The next figure shows the location and orientation of the instrument focal plane with respect to the detector as it is normally seen on a modern DS9 display tool. The image was opened using DS9 with the option to match the coordinate system to the WCS. This is not a sky WCS but a detector WCS that contains the relative location between amplifiers on a DEIMOS mosaic image. This is also how the image looks like when opened with the DEIMOS real-time DS9 GUI. The image was taken with one of the internal calibration lamps and no mask inserted in the optical path. Note that CCD5 looks like a bias due to the issue described reported on February 14, 2020.
The next image was also illuminated with one of the internal calibration lamps, but a mask was inserted in the optical path (please, expand the image for a better visualization of the slits and alignment boxes).
Next figure shows an internal spectral flat taken with the same slitmask that was used to take the mask image shown in the previous figure.
The following figure shows the blueprint corresponding to the mask shown in the previous section. Note that the blueprint is rotated by 180 degrees with respect to the mask image displayed with DS9. CCD1 is on the right-hand side in the blueprint, instead of the left-hand side.
The following image shows the dsimulator user interface for a different mask than the one shown in the image above. It is important to note that the disimulator orientation matches the blueprint orientation. The slitmask diagram shown in the dsimulatior is rotated by 180 deg with respect to the image displayed with DS9.

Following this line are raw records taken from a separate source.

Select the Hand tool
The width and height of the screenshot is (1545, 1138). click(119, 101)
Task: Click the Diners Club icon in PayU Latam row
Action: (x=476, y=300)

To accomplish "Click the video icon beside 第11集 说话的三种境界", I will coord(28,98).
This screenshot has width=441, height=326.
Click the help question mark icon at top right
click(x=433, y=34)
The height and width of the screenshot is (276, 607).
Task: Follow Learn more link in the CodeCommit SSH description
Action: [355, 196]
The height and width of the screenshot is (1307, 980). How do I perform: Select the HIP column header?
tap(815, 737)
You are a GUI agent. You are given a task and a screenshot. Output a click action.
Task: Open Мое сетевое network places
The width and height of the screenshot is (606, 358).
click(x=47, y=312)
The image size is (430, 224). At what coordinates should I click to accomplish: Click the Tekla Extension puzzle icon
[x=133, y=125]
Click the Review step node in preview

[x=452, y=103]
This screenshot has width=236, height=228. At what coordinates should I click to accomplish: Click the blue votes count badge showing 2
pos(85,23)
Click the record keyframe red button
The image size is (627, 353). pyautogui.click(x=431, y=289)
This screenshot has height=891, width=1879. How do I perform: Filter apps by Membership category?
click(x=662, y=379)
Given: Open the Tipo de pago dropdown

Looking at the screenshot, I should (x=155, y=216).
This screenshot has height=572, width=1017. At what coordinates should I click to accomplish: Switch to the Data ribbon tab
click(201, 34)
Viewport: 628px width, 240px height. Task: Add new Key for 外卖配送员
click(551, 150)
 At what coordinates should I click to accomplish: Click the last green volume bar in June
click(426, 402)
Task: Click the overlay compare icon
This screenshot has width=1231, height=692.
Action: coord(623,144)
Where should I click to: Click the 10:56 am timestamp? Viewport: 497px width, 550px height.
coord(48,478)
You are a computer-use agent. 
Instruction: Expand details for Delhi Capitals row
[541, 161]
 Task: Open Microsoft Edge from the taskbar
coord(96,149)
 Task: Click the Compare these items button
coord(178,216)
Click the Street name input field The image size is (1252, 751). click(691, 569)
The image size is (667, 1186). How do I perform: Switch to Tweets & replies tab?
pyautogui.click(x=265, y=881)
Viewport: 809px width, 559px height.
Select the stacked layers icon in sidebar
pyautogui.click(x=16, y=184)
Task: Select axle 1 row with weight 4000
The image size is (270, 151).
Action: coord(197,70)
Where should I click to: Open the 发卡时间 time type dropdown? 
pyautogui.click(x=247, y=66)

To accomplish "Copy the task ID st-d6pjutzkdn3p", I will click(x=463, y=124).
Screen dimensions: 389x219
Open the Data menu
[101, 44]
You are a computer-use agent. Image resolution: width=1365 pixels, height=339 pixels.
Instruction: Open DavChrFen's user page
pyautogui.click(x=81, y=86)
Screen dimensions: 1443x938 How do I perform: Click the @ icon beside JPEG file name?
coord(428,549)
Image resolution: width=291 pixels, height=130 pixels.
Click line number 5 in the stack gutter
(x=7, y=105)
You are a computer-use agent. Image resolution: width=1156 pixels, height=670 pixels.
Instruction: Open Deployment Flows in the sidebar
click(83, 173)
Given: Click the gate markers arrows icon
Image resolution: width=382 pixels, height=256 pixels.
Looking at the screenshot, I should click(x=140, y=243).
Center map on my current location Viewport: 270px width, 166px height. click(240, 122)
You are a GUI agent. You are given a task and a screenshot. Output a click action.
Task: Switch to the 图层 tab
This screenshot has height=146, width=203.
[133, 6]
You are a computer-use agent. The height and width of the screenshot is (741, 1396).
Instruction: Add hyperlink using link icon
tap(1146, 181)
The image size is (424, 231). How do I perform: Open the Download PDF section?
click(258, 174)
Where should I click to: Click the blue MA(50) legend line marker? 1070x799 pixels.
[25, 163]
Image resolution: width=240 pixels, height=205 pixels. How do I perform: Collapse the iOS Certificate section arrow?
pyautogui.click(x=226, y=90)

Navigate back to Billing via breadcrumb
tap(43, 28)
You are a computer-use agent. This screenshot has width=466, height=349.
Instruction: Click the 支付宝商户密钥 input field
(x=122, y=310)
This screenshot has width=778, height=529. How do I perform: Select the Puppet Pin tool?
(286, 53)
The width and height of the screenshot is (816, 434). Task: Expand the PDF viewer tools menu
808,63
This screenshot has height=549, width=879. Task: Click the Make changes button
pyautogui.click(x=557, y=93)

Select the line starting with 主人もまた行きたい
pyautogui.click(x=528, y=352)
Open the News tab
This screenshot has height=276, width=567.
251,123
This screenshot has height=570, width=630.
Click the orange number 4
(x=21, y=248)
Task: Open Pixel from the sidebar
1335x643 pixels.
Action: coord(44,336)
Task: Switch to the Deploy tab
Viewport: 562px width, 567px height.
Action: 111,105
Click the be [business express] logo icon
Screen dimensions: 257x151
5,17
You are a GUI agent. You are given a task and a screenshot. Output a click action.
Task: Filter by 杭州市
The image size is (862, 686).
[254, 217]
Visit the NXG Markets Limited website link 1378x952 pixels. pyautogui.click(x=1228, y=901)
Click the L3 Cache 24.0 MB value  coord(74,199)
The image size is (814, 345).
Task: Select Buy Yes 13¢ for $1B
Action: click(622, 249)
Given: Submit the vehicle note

The following figure shows a flat and a bias frame taken with the B amplifiers on October 17, 2020. The CCD5B bias is noisier the rest of the CCDs. The flat frame displayed on the left-hand side of the figure is nominal for all CCDs, including CCD5B. Note also the horizontal bands on the CCD8B bias.
The following figure shows a flat and a bias frame taken with the A amplifiers on October 17, 2020. The CCD5A bias is nominal, but CCD5A does not respond to illumination. Note also the horizontal bands on the CCD3A bias. The CCD6A bias has all pixel values at 1024 counts. The CCD8A flat counts are about half the flat counts on the neighbor CCDs.
The following figure shows a flat and a bias frame taken on February 14, 2020. The bias frame on the right-hand side of the figure looks normal. The flat frame displayed on the left-hand side of the figure does not contain any signal on CCD5. Therefore, spectra from slits placed on the the CCD below CCD5, i.e. CCD1, will be missing the red side of the spectrum.